> WORK TO DO
Copy everything from the line containing "The image size" down to the line containing "pyautogui.click(x=1487, y=185)", renaming "button" to "control" wherever it occurs and leaving the rest of the material unchanged. Omit the pictures from your copy.

> THE DATA
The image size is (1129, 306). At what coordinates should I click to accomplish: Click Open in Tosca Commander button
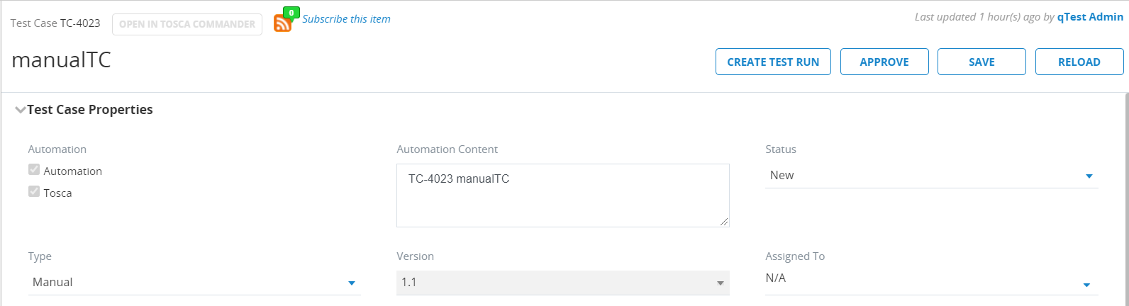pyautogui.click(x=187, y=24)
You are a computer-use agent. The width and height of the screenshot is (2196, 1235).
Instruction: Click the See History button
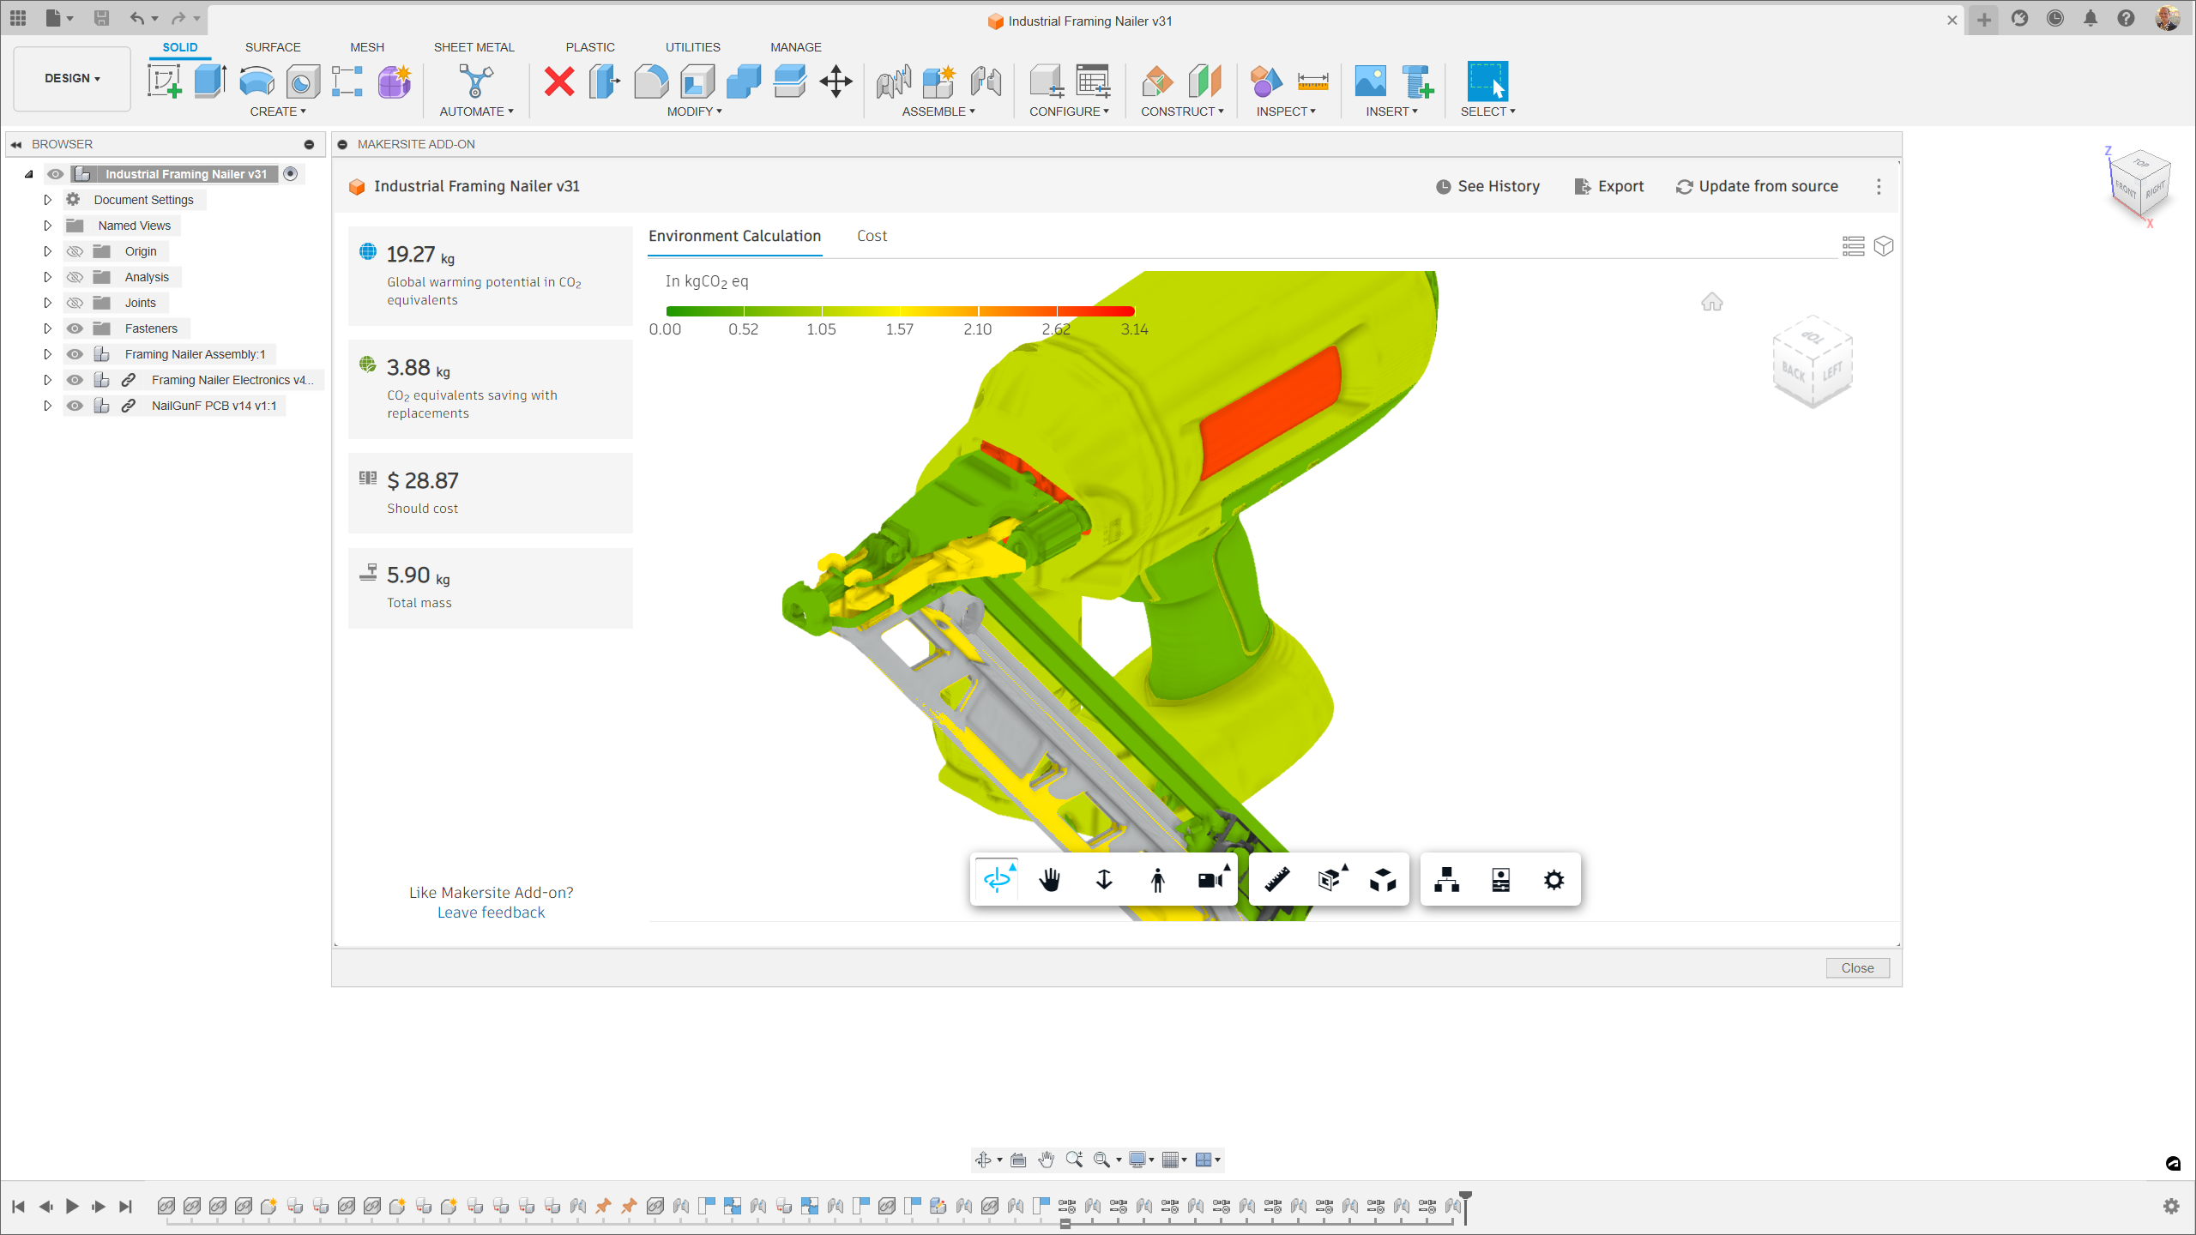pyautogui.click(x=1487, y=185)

==

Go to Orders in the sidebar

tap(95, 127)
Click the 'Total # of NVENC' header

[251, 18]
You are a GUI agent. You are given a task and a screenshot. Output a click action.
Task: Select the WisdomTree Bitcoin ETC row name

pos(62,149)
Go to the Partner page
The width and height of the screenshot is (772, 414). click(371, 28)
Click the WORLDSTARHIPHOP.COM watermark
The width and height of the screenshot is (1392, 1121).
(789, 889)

> WORKED ANSWER
The image size is (1129, 306). At what coordinates should I click to accomplish: Click Open in Tosca Commander control
pyautogui.click(x=187, y=24)
You are a computer-use agent. The width and height of the screenshot is (2196, 1235).
Instruction: Click the See History control
pyautogui.click(x=1487, y=185)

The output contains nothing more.